As that world inched closer to recognizing the richness of Aboriginal visual culture, Page worked with Breville on strategies to embody the vision without exploiting its makers. “It made my brain hurt so much trying to figure out how to do this,” she says. Initial concepts of wrapping appliances with existing paintings felt inauthentic. “In terms of how Aboriginal people view objects,” she says, “when we’re making something, the maker is a channel through which the ancestors speak. And so, in a way, we could only do one thing: have the artists paint directly onto the objects. Painting on canvas is a newer concept for Aboriginal people. When we painted our stories, our Dreaming, they were always put on objects, on a cave wall, our bodies, in the sand, or on objects. This was much more natural.”
And stunning: Napangati’s piece, in which dots form lines that travel the expanse of a coffee machine, connect the morning rituals of ancestral women at campsites in Marrapinti with the global wake-up ritual of coffee-making. Yalti Napangati’s kettle makes an even more direct connection, with swirls of lines and dots illustrating women drinking tea made from Piruwa flowers at Kiwirrkurra, her country’s women’s site. Toasters and toaster ovens—the former designed by Gaawaa Miyay founder, textile designer, and Yuwaalaraay woman Lucy Simpson—map the travels of grains and seeds, traces of which have been found on Aboriginal stone tools dating back some 65,000 years, as they make their way to today’s breakfast table.

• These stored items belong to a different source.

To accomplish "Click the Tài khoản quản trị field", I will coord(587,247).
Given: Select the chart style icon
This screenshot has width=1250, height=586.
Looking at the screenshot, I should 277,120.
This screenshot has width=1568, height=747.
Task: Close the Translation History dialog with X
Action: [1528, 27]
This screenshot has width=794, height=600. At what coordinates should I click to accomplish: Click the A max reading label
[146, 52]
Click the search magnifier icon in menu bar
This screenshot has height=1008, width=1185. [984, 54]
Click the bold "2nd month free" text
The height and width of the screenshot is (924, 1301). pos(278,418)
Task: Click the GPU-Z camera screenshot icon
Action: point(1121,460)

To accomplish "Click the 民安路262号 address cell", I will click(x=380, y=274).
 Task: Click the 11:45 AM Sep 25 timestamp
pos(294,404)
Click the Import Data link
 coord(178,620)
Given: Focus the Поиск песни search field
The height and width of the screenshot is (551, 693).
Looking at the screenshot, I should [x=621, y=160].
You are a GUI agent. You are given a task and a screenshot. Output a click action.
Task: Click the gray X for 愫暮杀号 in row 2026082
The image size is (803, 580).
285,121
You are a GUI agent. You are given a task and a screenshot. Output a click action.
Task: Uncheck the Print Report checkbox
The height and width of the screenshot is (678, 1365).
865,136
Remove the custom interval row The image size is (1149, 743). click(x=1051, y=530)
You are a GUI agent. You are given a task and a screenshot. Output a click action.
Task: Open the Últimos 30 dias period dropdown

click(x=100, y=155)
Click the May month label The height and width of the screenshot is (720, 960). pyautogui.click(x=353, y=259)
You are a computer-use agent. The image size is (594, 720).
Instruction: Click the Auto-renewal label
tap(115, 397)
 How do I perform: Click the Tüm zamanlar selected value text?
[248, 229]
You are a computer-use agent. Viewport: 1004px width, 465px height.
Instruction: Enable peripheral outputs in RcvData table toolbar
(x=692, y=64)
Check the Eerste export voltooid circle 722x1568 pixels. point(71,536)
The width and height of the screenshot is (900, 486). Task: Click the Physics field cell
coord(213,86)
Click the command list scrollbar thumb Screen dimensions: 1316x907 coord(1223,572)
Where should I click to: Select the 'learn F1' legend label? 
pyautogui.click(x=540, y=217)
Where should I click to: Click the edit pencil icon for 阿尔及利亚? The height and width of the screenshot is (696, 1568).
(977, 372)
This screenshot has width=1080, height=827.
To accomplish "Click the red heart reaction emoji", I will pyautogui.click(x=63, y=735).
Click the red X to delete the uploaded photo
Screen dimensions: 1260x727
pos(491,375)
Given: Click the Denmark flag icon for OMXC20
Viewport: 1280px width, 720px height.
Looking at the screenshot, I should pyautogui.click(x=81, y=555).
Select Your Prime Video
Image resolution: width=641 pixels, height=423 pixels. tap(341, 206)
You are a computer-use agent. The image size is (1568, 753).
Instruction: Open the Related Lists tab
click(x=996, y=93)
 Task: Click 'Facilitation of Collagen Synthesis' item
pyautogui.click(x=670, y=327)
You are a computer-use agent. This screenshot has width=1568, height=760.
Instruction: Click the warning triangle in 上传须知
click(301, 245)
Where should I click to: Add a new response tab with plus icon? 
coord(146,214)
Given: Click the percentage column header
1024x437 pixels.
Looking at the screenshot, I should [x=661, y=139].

If you take design seriously, Page says, “objects are talking to you all the time—they’re often saying something boring. But you turn on a coffee machine every day, and while you’re waiting, there’s this opportunity to have a dialogue with something bigger.” That dialogue leans on mutual respect—to that end, Page worked with Indigenous intellectual property attorney Terri Janke to ensure the artists maintained authorship of their work. She convinced Breville to develop a process of scanning the marks the artists made on their objects and transforming them into 3-D printed decals that were hand-applied to each appliance.
Most importantly, Breville will return every cent of its profits to Aboriginal communities, funding initiatives by the National Indigenous Culinary Institute and the Moriarty Foundation’s childhood nutrition-focused Indi-Kindi program—and, crucially, helping Page establish a new school for Aboriginal design within the University of Technology Sydney. It took almost a decade to get the details settled, but the opportunity for these artists to further their storytelling was more than worth the wait.